La reciente firme actitud del canciller peruano Javier González-Olaechea sobre el respeto internacional al principio de no injerencia en los asuntos internos de otros países revive una responsabilidad de Estado sobre la que más de un gobierno de turno se ha encogido de hombros, dejándola pasar.
Precisamente bajo la sombrilla del dejar hacer y el dejar pasar de las autoridades peruanas se cometen no pocos excesos y abusos desde gobiernos y organismos internacionales al extremo, como acaba de ocurrir, de cuestionarse proyectos de ley o políticas públicas que responden estrictamente a los marcos de la soberanía nacional.
En efecto, la elaboración de un proyecto de ley y su discusión parlamentaria sobre la necesidad de transparentar las finanzas de las ONG (organismos no gubernamentales) sometidos a las normas internas del país no pueden motivar pronunciamientos de rechazo ni orientados a tratar de impedir el derecho pleno de los poderes del Estado Peruano a adoptar decisiones legislativas y ejecutivas que emanan de sus legítimas competencias.
No es que el Perú tenga que renunciar a tratados y compromisos de los que es signatario pleno, con derechos, deberes y obligaciones manifiestos, pero dos organismos relevantes en su naturaleza y funciones, la Comisión Interamericana de Derechos Humanos y la Corte Interamericana de Justicia, vienen también, desde hace mucho tiempo, dando muestras de marcada ideologización y evidente sesgo en sus informes, resoluciones y sentencias, lo que hace necesaria una urgente recomposición y recalificación de rigor de sus miembros.
Si en estos dos temas el Estado Peruano no ha tenido el valor de poner las cosas en su sitio, ya sea por complacencia o falta de autoridad, hasta la salida al frente de González-Olaechea, es porque llevamos años haciendo que los actos de Gobierno prevalezcan sobre los actos de Estado y, más todavía, haciendo que las funciones de la jefatura de Gobierno, las de la jefatura del Estado y las del presidente del Consejo de Ministros se entrecrucen y se superpongan permanentemente.
De ahí que, a propósito de la grave crisis del sistema de justicia, tampoco sabemos ciertamente dónde está el papel de la jefatura del Estado, que es una de las funciones fundamentales de la presidenta Dina Boluarte, a su vez no solo investigada sino tratada por la fiscalía como si solo fuese jefa de Gobierno.

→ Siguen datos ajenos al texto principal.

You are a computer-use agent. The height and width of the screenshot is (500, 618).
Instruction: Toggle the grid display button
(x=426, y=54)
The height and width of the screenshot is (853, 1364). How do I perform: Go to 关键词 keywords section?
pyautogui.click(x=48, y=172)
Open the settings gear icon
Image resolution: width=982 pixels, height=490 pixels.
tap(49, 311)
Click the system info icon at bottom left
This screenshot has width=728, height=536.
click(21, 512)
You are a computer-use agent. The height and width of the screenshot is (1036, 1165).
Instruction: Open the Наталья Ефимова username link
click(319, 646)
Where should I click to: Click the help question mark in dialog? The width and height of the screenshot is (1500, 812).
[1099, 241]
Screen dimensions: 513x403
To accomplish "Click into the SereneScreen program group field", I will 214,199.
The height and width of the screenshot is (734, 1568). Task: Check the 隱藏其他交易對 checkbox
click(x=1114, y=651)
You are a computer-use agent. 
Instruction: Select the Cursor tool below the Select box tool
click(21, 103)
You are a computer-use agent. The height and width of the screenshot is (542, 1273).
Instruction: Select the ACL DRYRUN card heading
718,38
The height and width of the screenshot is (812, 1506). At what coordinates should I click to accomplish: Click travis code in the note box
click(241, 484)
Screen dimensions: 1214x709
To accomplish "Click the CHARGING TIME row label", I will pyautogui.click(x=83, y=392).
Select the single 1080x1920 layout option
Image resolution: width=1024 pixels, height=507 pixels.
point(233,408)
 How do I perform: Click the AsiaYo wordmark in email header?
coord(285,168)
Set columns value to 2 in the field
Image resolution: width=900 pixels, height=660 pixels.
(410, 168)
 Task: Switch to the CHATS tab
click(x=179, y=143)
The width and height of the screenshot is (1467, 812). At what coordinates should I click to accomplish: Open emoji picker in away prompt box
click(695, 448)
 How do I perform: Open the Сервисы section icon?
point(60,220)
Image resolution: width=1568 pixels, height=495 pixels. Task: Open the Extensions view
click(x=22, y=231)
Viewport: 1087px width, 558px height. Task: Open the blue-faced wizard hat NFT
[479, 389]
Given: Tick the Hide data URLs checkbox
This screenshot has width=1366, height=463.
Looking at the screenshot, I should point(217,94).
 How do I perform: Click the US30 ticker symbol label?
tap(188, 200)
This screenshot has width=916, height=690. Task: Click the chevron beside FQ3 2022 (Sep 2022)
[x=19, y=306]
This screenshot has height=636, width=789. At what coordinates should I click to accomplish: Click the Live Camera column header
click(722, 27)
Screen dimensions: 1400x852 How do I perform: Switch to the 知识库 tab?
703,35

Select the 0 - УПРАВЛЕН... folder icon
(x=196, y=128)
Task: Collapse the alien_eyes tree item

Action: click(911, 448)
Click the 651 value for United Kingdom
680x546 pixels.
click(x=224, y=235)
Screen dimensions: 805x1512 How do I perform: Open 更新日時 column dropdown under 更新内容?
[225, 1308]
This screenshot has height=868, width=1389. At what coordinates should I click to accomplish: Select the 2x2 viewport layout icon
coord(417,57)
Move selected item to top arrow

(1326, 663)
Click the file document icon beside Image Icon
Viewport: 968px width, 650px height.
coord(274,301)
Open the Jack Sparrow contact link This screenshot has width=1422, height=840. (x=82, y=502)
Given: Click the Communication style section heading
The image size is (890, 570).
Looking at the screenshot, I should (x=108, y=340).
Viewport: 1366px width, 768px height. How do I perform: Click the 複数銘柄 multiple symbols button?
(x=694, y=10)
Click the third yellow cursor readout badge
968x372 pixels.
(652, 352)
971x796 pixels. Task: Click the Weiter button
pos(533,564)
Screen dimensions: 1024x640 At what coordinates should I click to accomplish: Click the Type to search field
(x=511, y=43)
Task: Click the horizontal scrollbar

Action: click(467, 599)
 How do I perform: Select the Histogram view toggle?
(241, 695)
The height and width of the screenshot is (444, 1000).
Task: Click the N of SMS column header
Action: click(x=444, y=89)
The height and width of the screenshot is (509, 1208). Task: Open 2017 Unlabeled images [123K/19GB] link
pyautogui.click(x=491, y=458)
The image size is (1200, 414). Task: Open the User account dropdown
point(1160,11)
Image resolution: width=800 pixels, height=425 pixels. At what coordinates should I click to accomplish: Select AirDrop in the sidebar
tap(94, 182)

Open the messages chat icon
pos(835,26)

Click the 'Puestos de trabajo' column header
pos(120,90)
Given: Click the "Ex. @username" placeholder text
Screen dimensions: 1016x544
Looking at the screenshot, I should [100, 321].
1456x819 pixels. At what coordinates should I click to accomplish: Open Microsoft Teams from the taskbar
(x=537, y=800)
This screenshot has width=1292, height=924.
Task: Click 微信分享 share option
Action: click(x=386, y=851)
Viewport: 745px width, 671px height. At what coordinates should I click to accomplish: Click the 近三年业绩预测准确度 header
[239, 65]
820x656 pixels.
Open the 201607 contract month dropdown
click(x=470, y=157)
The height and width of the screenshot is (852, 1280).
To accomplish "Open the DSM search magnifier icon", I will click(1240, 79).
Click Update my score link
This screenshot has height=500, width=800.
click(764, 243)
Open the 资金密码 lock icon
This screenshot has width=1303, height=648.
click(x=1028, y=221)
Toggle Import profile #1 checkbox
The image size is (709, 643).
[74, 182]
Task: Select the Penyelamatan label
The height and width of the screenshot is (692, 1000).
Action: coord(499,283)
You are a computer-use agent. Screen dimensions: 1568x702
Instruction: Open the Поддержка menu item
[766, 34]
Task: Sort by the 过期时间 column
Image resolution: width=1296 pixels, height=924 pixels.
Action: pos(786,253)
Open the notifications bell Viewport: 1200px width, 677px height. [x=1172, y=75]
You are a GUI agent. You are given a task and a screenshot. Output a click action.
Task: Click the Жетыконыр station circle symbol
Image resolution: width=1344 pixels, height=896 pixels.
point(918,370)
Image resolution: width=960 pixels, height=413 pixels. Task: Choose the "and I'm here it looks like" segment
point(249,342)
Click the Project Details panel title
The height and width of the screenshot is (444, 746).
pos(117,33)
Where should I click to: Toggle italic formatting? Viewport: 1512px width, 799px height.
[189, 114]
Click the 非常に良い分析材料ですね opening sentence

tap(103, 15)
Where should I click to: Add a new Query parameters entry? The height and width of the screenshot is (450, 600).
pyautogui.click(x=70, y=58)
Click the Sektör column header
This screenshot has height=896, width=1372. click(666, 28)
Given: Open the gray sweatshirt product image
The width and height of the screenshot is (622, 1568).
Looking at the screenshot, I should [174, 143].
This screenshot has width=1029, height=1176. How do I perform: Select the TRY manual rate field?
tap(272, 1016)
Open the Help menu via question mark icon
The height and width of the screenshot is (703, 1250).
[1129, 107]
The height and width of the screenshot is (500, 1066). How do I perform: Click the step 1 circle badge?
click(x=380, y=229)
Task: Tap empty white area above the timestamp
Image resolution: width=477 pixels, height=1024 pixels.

Que el equivocado diseño constitucional no haya resuelto este problema que no siempre todos los gobernantes pueden manejar con destreza no quiere decir que sigamos considerando la jefatura de Estado como una jefatura marginal.
En el prólogo a mi libro “La presidencia ficticia”, el politólogo Carlos Meléndez advierte con absoluto acierto que “el gobierno del día a día arrastra los destinos del Estado histórico” y que “en el fracaso de cada presidente de paso se agudiza la desconfianza perpetua con el Estado”.
Convengamos, entonces, en que estamos siempre ante una predominante jefatura de Gobierno y ante una todavía marginal jefatura del Estado.